>> BEGIN Material for this task

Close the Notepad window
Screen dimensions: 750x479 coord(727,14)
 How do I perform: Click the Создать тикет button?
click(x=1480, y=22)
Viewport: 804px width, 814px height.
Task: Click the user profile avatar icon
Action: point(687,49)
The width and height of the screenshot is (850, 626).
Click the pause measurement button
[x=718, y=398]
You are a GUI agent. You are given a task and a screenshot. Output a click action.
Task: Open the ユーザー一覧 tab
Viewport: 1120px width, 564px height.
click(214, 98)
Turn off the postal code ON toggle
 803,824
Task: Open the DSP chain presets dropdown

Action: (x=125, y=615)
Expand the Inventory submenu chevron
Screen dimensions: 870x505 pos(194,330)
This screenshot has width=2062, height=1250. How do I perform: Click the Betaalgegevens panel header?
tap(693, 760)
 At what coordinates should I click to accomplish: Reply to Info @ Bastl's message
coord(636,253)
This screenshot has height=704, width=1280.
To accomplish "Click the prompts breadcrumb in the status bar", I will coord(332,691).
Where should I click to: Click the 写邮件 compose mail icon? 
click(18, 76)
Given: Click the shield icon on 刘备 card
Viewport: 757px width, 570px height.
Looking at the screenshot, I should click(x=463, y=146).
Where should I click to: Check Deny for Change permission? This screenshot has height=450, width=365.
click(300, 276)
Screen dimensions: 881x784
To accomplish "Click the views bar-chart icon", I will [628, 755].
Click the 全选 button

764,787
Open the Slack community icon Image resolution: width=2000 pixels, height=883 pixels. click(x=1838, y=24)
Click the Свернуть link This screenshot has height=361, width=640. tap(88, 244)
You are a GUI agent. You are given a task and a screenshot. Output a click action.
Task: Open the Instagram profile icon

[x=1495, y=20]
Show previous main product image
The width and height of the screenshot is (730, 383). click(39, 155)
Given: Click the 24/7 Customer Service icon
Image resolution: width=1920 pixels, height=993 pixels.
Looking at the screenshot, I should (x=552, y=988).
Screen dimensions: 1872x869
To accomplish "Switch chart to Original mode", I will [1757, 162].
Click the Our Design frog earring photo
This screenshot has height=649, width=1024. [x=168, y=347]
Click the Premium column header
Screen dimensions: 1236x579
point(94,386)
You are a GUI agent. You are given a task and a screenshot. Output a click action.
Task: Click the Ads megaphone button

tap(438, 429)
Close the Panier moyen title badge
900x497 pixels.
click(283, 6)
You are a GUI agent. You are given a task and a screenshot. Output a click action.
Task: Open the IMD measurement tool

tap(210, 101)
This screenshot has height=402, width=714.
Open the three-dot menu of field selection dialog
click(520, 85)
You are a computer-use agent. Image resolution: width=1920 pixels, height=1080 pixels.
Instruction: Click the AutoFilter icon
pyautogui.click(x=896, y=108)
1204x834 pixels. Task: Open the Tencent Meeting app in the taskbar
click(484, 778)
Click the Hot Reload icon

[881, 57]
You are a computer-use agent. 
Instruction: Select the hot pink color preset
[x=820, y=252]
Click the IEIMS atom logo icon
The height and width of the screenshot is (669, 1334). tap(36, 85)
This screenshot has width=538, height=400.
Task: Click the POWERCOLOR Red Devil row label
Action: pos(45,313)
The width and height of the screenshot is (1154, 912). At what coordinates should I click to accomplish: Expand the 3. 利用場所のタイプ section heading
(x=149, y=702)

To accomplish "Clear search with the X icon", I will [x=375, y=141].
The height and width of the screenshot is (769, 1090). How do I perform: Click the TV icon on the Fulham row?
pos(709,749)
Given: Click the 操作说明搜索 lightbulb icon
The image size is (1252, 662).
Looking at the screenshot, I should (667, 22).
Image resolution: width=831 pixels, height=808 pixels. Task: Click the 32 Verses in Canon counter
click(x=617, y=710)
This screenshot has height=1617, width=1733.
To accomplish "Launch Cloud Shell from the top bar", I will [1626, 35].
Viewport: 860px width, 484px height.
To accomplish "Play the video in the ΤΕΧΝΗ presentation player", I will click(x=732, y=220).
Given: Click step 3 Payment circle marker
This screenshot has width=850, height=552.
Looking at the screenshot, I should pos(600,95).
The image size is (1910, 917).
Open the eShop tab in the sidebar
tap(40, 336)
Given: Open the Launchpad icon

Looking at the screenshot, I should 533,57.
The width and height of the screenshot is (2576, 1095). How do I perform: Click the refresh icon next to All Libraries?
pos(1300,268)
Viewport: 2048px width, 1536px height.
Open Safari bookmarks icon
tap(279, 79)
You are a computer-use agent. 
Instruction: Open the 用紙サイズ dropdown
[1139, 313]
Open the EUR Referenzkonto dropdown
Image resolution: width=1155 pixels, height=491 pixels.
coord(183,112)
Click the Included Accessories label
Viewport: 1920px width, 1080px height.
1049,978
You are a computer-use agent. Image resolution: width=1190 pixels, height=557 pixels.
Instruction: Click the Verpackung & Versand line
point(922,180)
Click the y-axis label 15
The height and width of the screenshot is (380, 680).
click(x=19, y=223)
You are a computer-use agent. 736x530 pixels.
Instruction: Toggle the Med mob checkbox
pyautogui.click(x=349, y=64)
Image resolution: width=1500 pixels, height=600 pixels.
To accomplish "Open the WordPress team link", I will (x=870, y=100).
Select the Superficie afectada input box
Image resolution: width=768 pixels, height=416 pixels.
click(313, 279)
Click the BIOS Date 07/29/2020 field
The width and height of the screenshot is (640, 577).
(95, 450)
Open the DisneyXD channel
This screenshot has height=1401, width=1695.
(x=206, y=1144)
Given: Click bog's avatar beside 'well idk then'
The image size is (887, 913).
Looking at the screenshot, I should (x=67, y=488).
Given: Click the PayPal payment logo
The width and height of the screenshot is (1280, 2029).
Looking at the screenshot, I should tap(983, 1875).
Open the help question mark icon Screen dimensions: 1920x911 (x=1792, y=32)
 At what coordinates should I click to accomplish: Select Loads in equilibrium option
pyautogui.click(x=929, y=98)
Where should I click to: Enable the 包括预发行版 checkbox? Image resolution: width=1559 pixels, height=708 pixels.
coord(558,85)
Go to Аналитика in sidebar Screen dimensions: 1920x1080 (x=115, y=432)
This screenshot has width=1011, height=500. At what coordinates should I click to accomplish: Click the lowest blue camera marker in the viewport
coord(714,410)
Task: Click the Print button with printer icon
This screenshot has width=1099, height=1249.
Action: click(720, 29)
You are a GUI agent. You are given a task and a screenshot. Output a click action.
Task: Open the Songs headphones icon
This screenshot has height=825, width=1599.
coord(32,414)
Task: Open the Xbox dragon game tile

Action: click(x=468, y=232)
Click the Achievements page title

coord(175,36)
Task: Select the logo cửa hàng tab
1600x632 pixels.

>> END Material for this task

:: Exercise ::
Rewrite all of the rows above as a numbered list, skipping any blank lines.

:: Correct output ::
1. Close the Notepad window
2. Screen dimensions: 750x479 coord(727,14)
3.  How do I perform: Click the Создать тикет button?
4. click(x=1480, y=22)
5. Viewport: 804px width, 814px height.
6. Task: Click the user profile avatar icon
7. Action: point(687,49)
8. The width and height of the screenshot is (850, 626).
9. Click the pause measurement button
10. [x=718, y=398]
11. You are a GUI agent. You are given a task and a screenshot. Output a click action.
12. Task: Open the ユーザー一覧 tab
13. Viewport: 1120px width, 564px height.
14. click(214, 98)
15. Turn off the postal code ON toggle
16.  803,824
17. Task: Open the DSP chain presets dropdown
18. Action: (x=125, y=615)
19. Expand the Inventory submenu chevron
20. Screen dimensions: 870x505 pos(194,330)
21. This screenshot has width=2062, height=1250. How do I perform: Click the Betaalgegevens panel header?
22. tap(693, 760)
23.  At what coordinates should I click to accomplish: Reply to Info @ Bastl's message
24. coord(636,253)
25. This screenshot has height=704, width=1280.
26. To accomplish "Click the prompts breadcrumb in the status bar", I will coord(332,691).
27. Where should I click to: Click the 写邮件 compose mail icon? 
28. click(18, 76)
29. Given: Click the shield icon on 刘备 card
30. Viewport: 757px width, 570px height.
31. Looking at the screenshot, I should click(x=463, y=146).
32. Where should I click to: Check Deny for Change permission? This screenshot has height=450, width=365.
33. click(300, 276)
34. Screen dimensions: 881x784
35. To accomplish "Click the views bar-chart icon", I will [628, 755].
36. Click the 全选 button
37. 764,787
38. Open the Slack community icon Image resolution: width=2000 pixels, height=883 pixels. click(x=1838, y=24)
39. Click the Свернуть link This screenshot has height=361, width=640. tap(88, 244)
40. You are a GUI agent. You are given a task and a screenshot. Output a click action.
41. Task: Open the Instagram profile icon
42. [x=1495, y=20]
43. Show previous main product image
44. The width and height of the screenshot is (730, 383). click(39, 155)
45. Given: Click the 24/7 Customer Service icon
46. Image resolution: width=1920 pixels, height=993 pixels.
47. Looking at the screenshot, I should (x=552, y=988).
48. Screen dimensions: 1872x869
49. To accomplish "Switch chart to Original mode", I will [1757, 162].
50. Click the Our Design frog earring photo
51. This screenshot has height=649, width=1024. [x=168, y=347]
52. Click the Premium column header
53. Screen dimensions: 1236x579
54. point(94,386)
55. You are a GUI agent. You are given a task and a screenshot. Output a click action.
56. Task: Click the Ads megaphone button
57. tap(438, 429)
58. Close the Panier moyen title badge
59. 900x497 pixels.
60. click(283, 6)
61. You are a GUI agent. You are given a task and a screenshot. Output a click action.
62. Task: Open the IMD measurement tool
63. tap(210, 101)
64. This screenshot has height=402, width=714.
65. Open the three-dot menu of field selection dialog
66. click(520, 85)
67. You are a computer-use agent. Image resolution: width=1920 pixels, height=1080 pixels.
68. Instruction: Click the AutoFilter icon
69. pyautogui.click(x=896, y=108)
70. 1204x834 pixels. Task: Open the Tencent Meeting app in the taskbar
71. click(484, 778)
72. Click the Hot Reload icon
73. [881, 57]
74. You are a computer-use agent. 
75. Instruction: Select the hot pink color preset
76. [x=820, y=252]
77. Click the IEIMS atom logo icon
78. The height and width of the screenshot is (669, 1334). tap(36, 85)
79. This screenshot has width=538, height=400.
80. Task: Click the POWERCOLOR Red Devil row label
81. Action: pos(45,313)
82. The width and height of the screenshot is (1154, 912). At what coordinates should I click to accomplish: Expand the 3. 利用場所のタイプ section heading
83. (x=149, y=702)
84. To accomplish "Clear search with the X icon", I will [x=375, y=141].
85. The height and width of the screenshot is (769, 1090). How do I perform: Click the TV icon on the Fulham row?
86. pos(709,749)
87. Given: Click the 操作说明搜索 lightbulb icon
88. The image size is (1252, 662).
89. Looking at the screenshot, I should (667, 22).
90. Image resolution: width=831 pixels, height=808 pixels. Task: Click the 32 Verses in Canon counter
91. click(x=617, y=710)
92. This screenshot has height=1617, width=1733.
93. To accomplish "Launch Cloud Shell from the top bar", I will [1626, 35].
94. Viewport: 860px width, 484px height.
95. To accomplish "Play the video in the ΤΕΧΝΗ presentation player", I will click(x=732, y=220).
96. Given: Click step 3 Payment circle marker
97. This screenshot has width=850, height=552.
98. Looking at the screenshot, I should pos(600,95).
99. The image size is (1910, 917).
100. Open the eShop tab in the sidebar
101. tap(40, 336)
102. Given: Open the Launchpad icon
103. Looking at the screenshot, I should 533,57.
104. The width and height of the screenshot is (2576, 1095). How do I perform: Click the refresh icon next to All Libraries?
105. pos(1300,268)
106. Viewport: 2048px width, 1536px height.
107. Open Safari bookmarks icon
108. tap(279, 79)
109. You are a computer-use agent. 
110. Instruction: Open the 用紙サイズ dropdown
111. [1139, 313]
112. Open the EUR Referenzkonto dropdown
113. Image resolution: width=1155 pixels, height=491 pixels.
114. coord(183,112)
115. Click the Included Accessories label
116. Viewport: 1920px width, 1080px height.
117. 1049,978
118. You are a computer-use agent. Image resolution: width=1190 pixels, height=557 pixels.
119. Instruction: Click the Verpackung & Versand line
120. point(922,180)
121. Click the y-axis label 15
122. The height and width of the screenshot is (380, 680).
123. click(x=19, y=223)
124. You are a computer-use agent. 736x530 pixels.
125. Instruction: Toggle the Med mob checkbox
126. pyautogui.click(x=349, y=64)
127. Image resolution: width=1500 pixels, height=600 pixels.
128. To accomplish "Open the WordPress team link", I will (x=870, y=100).
129. Select the Superficie afectada input box
130. Image resolution: width=768 pixels, height=416 pixels.
131. click(313, 279)
132. Click the BIOS Date 07/29/2020 field
133. The width and height of the screenshot is (640, 577).
134. (95, 450)
135. Open the DisneyXD channel
136. This screenshot has height=1401, width=1695.
137. (x=206, y=1144)
138. Given: Click bog's avatar beside 'well idk then'
139. The image size is (887, 913).
140. Looking at the screenshot, I should (x=67, y=488).
141. Given: Click the PayPal payment logo
142. The width and height of the screenshot is (1280, 2029).
143. Looking at the screenshot, I should tap(983, 1875).
144. Open the help question mark icon Screen dimensions: 1920x911 (x=1792, y=32)
145.  At what coordinates should I click to accomplish: Select Loads in equilibrium option
146. pyautogui.click(x=929, y=98)
147. Where should I click to: Enable the 包括预发行版 checkbox? Image resolution: width=1559 pixels, height=708 pixels.
148. coord(558,85)
149. Go to Аналитика in sidebar Screen dimensions: 1920x1080 (x=115, y=432)
150. This screenshot has width=1011, height=500. At what coordinates should I click to accomplish: Click the lowest blue camera marker in the viewport
151. coord(714,410)
152. Task: Click the Print button with printer icon
153. This screenshot has width=1099, height=1249.
154. Action: click(720, 29)
155. You are a GUI agent. You are given a task and a screenshot. Output a click action.
156. Task: Open the Songs headphones icon
157. This screenshot has height=825, width=1599.
158. coord(32,414)
159. Task: Open the Xbox dragon game tile
160. Action: click(x=468, y=232)
161. Click the Achievements page title
162. coord(175,36)
163. Task: Select the logo cửa hàng tab
164. 1600x632 pixels.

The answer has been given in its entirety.